The VoxelNet framework uses voxel feature encoding (VFE) layers to characterize 3-dimensional shapes. The scientists said their methodology outperformed the LiDAR-based 3D detection technology “by a large margin.” However, the method was tested in computer simulations rather than real-life road tests. They had trained the VoxelNet to detect cars, pedestrians, and cyclists. The tests were conducted on the KITTI 3D object detection benchmark.
Though Apple scientists focused mainly on the autonomous car navigation, the technology could have many other applications, says Apple Insider. For instance, the technology could also be used in augmented reality systems that rely on depth mapping to detect real-world objects. A VoxelNet-like technology could also be used in the future smartphones to deliver enhanced augmented reality experience.

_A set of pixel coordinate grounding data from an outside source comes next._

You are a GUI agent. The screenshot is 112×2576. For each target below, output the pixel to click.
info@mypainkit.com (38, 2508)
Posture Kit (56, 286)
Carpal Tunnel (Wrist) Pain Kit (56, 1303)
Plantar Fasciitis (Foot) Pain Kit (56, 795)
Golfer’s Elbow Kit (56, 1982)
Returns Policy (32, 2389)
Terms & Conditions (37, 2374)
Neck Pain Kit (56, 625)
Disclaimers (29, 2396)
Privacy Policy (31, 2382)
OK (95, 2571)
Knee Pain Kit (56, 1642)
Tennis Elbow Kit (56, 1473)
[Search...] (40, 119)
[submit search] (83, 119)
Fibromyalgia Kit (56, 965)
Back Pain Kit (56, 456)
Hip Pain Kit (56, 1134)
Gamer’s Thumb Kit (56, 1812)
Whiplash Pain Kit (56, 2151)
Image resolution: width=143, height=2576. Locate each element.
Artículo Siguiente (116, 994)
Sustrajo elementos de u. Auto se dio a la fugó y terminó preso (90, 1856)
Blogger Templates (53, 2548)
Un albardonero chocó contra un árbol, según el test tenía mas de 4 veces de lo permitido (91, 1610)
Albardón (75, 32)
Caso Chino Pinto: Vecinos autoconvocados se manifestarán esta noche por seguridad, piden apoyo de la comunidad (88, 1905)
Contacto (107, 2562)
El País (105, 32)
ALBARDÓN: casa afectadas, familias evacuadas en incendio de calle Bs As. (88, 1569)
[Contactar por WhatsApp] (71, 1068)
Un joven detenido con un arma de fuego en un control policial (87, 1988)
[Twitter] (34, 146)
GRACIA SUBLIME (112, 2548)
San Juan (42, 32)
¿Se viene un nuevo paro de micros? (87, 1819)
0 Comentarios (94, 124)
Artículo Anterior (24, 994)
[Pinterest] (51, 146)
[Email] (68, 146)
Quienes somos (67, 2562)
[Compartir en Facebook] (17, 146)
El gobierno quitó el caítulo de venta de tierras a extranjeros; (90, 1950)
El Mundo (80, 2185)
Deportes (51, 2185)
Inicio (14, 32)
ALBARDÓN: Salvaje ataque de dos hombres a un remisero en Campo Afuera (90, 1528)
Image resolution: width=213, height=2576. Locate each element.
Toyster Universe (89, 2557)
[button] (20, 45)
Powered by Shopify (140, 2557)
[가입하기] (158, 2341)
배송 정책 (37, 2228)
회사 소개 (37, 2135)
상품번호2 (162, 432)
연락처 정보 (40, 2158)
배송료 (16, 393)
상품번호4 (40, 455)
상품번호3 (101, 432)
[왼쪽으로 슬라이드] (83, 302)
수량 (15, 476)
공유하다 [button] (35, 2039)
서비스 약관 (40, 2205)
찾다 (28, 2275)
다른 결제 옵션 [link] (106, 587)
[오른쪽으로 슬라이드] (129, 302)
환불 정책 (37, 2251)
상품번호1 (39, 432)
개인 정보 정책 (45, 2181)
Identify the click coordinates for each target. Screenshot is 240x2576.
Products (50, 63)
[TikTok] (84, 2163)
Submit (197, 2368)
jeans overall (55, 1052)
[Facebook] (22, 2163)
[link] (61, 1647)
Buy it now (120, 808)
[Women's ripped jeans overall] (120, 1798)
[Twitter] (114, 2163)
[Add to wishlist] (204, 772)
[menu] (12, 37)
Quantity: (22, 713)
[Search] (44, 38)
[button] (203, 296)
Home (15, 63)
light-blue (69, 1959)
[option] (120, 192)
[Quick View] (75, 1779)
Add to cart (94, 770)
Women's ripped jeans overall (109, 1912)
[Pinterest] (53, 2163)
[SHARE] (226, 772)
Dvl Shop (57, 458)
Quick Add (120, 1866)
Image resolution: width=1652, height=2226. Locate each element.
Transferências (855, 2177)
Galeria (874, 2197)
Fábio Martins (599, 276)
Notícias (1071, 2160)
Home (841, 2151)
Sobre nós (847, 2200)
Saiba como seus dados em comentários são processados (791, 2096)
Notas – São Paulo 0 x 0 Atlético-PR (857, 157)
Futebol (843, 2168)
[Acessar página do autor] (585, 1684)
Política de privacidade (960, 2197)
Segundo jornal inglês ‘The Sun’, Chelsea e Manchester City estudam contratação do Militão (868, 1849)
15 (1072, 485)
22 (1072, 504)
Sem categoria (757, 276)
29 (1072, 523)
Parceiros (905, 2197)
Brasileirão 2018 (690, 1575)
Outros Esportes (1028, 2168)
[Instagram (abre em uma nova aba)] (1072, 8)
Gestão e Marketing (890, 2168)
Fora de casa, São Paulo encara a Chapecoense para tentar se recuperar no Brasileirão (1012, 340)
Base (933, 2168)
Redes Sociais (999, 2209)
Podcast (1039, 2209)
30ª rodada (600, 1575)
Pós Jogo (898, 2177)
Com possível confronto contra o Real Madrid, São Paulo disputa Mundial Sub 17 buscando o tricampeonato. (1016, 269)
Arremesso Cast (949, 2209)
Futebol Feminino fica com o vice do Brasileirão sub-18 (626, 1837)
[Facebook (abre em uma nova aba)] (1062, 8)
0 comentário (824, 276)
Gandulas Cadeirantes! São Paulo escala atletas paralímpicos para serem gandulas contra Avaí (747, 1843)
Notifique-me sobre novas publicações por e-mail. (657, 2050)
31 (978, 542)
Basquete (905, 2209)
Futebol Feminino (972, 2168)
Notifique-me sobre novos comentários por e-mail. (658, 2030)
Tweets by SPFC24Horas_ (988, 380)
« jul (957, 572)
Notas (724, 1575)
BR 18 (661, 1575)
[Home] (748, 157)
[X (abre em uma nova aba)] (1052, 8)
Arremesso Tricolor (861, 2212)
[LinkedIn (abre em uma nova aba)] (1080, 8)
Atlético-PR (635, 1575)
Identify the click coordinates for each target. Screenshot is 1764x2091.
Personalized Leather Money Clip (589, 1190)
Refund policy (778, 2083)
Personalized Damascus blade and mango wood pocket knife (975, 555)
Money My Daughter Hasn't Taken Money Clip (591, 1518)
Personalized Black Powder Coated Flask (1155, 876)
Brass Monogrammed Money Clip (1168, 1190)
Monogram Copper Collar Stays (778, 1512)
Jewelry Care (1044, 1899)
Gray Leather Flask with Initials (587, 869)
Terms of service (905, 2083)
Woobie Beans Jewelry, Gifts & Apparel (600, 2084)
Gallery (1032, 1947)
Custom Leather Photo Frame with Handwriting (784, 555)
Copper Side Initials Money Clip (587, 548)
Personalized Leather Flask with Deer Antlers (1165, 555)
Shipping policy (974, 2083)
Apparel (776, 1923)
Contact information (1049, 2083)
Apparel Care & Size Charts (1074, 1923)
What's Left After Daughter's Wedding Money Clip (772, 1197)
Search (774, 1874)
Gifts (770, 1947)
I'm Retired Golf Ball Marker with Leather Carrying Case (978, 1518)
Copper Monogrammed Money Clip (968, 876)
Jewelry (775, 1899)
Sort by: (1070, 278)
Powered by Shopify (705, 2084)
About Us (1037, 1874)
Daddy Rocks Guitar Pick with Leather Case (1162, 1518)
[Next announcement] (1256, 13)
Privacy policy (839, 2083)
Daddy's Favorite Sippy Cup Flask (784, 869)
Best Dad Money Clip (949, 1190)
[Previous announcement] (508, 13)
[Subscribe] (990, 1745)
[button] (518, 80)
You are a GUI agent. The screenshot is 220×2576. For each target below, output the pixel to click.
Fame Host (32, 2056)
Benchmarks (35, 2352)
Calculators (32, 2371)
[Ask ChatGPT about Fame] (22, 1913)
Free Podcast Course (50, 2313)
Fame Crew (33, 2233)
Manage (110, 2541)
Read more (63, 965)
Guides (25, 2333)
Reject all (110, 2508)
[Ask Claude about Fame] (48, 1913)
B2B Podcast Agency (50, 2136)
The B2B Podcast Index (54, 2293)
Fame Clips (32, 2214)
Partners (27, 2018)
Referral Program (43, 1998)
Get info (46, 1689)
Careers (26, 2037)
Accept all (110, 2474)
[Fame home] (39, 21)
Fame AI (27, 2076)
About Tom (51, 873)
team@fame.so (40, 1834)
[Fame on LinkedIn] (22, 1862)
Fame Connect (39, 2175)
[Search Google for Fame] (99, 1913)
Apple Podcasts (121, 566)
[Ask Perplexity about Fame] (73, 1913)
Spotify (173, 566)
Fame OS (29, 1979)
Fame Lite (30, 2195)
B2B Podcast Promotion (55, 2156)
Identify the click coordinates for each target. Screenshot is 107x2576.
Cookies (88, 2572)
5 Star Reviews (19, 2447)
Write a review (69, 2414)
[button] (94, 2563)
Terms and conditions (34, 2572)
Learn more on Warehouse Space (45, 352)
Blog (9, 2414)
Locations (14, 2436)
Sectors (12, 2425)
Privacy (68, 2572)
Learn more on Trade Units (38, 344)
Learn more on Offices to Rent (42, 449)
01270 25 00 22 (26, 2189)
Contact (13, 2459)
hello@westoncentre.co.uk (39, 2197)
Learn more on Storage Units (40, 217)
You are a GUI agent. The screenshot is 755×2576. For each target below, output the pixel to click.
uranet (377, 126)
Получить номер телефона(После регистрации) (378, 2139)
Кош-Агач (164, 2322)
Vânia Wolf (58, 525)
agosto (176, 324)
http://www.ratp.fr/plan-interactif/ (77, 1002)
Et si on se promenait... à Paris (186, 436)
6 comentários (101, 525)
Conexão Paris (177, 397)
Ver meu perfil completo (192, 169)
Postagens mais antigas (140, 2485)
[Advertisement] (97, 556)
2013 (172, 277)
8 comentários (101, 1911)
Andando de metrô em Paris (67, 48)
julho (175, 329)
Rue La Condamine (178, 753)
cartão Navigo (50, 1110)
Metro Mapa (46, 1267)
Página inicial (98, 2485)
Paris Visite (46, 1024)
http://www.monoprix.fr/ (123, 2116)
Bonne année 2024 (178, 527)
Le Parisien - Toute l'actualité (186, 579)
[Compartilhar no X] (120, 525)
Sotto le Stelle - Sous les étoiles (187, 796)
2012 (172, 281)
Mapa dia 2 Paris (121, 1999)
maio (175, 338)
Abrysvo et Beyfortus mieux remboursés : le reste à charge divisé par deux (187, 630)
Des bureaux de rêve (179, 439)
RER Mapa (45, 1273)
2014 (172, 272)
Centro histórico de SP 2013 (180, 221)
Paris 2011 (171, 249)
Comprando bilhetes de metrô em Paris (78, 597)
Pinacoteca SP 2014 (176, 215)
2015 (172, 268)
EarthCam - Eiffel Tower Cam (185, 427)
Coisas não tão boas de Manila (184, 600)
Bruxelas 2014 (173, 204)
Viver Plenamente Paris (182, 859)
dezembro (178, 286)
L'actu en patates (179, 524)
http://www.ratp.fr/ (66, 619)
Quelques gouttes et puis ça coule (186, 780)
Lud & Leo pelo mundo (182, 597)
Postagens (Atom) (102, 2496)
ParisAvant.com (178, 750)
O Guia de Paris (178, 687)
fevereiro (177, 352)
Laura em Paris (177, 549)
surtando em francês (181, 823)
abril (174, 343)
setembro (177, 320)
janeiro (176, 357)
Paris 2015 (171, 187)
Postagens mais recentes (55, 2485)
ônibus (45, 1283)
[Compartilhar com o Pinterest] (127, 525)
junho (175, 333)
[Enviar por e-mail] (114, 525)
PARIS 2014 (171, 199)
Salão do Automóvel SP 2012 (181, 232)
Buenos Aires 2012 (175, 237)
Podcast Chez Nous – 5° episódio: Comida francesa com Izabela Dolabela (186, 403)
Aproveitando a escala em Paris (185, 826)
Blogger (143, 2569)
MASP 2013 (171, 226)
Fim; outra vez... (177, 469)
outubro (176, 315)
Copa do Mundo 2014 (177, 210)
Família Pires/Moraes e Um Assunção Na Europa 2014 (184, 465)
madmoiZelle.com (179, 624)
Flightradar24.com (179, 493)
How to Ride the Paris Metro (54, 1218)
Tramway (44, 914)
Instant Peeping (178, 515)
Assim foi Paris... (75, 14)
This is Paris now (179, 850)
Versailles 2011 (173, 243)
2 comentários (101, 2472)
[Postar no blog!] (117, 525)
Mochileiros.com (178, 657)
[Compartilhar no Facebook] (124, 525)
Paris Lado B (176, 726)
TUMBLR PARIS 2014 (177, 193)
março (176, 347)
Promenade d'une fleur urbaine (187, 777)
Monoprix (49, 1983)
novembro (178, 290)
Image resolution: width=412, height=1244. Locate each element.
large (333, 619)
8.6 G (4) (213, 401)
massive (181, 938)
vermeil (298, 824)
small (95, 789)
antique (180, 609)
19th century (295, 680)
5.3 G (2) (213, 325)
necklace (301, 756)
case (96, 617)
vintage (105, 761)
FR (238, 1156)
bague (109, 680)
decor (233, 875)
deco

Apple testing its self-driving systems on public roads
Apple has been investing heavily in autonomous driving systems for years. Tim Cook recently described the autonomous driving system as the “mother of all AI projects.” The company is focusing on self-driving from a “core technology point of view.” Cook’s comments indicate that the tech giant is focusing on building the autonomous driving systems rather than developing an actual car.
However, building only one part of a product is not in Apple’s DNA. The company usually controls all aspects of its products. Take iPhones, for example. Apple designs the hardware, fully controls the software, and builds its own custom processors, though it outsources manufacturing to Foxconn and other vendors. Experts believe that Apple will eventually build its own car or join hands with an established automaker to make one.
In April this year, the California Department of Motor Vehicles (DMV) granted Apple the permission to test its self-driving systems on public roads using Lexus SUVs. The company is also reportedly using the technology into autonomous shuttles to transport its employees from one building to another.
Apple self-driving car spotted in California
Last month, Voyage co-founder MacCallister Higgins spotted an Apple self-driving car in California. The vehicle was outfitted with six Velodyne LiDAR sensors, multiple cameras, and several radar units encased in white plastic. The entire setup was located on the vehicle’s roof. Higgins said the computer stack was placed on the roof along with the sensors. That’s surprising because most other self-driving car operators place the computer stacks or GPUs in the cars’ trunks.
Going to need more than 140 characters to go over ?'s Project Titan. I call it "The Thing" pic.twitter.com/sLDJd7iYSa
— MacCallister Higgins (@macjshiggins) October 17, 2017
In July, a report coming out of China claimed that Apple was working with Contemporary Amperex Technology Ltd (CATL) on developing batteries for electric vehicles. Improving battery efficiency is one of the biggest challenges before EV makers. CATL makes batteries for electric cars, electric trucks, electric buses, and stationary energy storage solutions. The agreement with CATL is a clear indication that Apple’s automobile ambitions go far beyond just developing self-driving systems.